Agent Time Horizons and Real-World Use

This page tracks agent task horizons, real-world tool use, code execution, function calling, sandboxes, and agent frameworks.

Sources in this batch

  • METR measures time horizon using Claude Code and Codex.
  • Google tests a Learning Hub powered by goal-based actions.
  • FunctionGemma, ReasoningLayer, Mistral Vibe CLI, Anthropic advanced tool use, code execution with MCP, and sandbox-runtime all target more capable tool-using agents.
  • A structured-output video covers grammars, regexes, and state machines as reliability tools.
  • Anthropic’s agent-skills article and Paper2Agent/Sibyl sources focus on packaging real-world expertise into agent-usable artifacts.

Research interest

The most important research variable here is time horizon: can agents remain useful over hours or days of partially specified work?
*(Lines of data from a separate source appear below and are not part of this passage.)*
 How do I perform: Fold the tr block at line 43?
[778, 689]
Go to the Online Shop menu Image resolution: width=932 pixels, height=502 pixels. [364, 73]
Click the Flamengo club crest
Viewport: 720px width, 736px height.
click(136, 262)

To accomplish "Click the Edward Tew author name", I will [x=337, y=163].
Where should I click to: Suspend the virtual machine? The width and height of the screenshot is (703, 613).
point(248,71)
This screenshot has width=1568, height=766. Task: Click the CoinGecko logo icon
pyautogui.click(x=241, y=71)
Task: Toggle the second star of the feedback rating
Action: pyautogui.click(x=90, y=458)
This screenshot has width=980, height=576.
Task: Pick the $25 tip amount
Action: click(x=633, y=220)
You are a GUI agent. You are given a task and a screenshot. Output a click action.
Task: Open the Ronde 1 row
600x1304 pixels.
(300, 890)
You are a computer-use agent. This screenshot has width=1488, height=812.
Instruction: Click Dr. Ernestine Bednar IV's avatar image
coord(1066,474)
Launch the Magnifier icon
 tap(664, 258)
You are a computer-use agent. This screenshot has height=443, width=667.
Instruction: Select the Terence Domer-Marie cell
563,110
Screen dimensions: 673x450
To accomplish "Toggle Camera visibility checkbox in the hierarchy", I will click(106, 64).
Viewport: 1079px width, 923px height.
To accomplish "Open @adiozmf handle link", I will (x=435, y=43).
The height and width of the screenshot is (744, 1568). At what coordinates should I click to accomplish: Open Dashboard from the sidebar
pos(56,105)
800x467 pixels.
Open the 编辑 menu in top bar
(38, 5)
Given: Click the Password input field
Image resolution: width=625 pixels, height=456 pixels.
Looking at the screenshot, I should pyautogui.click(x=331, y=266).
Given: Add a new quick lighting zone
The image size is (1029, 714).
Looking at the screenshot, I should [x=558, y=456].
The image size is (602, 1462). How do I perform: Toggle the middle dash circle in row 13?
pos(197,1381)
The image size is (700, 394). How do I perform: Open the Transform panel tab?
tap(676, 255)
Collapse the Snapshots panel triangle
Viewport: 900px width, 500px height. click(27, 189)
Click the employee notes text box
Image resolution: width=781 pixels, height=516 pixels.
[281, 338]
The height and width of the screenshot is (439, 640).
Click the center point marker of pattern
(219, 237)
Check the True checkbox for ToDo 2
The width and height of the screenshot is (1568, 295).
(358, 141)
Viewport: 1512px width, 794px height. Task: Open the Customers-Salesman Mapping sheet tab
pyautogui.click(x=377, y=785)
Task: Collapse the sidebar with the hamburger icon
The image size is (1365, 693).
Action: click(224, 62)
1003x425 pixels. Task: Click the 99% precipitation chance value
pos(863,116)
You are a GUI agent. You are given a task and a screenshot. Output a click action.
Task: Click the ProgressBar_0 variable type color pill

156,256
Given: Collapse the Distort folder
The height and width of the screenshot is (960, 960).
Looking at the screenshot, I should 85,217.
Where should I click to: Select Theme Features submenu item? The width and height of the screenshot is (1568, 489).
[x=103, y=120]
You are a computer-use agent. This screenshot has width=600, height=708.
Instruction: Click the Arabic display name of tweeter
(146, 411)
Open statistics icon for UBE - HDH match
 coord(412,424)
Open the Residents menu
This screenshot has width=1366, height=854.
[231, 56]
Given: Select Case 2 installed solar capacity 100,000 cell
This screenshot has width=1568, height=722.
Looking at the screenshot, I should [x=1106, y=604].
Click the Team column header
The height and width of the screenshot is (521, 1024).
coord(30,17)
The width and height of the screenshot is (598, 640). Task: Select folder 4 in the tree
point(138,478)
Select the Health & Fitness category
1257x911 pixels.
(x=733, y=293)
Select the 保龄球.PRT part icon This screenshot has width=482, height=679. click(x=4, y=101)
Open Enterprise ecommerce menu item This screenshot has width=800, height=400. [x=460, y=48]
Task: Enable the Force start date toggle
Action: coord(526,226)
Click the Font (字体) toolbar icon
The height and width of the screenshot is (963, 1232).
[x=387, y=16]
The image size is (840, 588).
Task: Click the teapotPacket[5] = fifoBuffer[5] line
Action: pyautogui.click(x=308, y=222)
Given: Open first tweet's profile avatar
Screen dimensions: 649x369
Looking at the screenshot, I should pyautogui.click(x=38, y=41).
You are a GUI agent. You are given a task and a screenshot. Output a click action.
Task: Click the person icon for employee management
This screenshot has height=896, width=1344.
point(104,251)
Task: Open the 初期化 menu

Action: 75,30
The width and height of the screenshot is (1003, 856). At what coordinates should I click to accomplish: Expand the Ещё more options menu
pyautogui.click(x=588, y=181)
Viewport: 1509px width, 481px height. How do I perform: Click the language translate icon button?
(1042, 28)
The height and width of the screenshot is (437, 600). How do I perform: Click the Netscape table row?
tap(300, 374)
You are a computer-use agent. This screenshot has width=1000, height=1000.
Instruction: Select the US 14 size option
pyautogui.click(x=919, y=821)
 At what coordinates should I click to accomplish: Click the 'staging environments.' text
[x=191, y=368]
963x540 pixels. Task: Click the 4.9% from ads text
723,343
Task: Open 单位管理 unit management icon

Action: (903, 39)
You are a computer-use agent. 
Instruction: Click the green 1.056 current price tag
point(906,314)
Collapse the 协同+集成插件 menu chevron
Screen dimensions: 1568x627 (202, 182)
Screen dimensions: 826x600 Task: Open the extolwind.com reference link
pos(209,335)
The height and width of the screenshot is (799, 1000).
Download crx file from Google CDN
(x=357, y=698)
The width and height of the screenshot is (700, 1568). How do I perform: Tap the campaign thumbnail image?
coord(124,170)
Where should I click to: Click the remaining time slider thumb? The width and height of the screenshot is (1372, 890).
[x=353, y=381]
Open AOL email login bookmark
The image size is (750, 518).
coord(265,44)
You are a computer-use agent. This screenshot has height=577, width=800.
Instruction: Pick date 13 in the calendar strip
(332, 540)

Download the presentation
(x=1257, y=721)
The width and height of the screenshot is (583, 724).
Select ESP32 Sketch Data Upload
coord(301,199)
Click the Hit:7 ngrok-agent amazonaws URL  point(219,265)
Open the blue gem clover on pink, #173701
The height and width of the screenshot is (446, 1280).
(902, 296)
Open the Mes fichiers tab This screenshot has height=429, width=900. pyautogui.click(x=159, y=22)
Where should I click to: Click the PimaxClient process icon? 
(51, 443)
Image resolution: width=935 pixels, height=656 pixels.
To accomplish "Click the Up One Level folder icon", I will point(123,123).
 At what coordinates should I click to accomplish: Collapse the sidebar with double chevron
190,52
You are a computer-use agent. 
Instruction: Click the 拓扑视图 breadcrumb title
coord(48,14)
Tool APIs, sandboxes, function calling, and skills are not just product features; they are hypotheses about how to extend agent reliability beyond short chat turns.

Open questions:

  • Which failures dominate as task horizon increases: planning, state tracking, tool misuse, verification, or human handoff?
  • Can structured outputs and sandboxed execution be composed into strong reliability guarantees?
  • What is the minimal skill/package format that turns a research paper into a reliable interactive agent?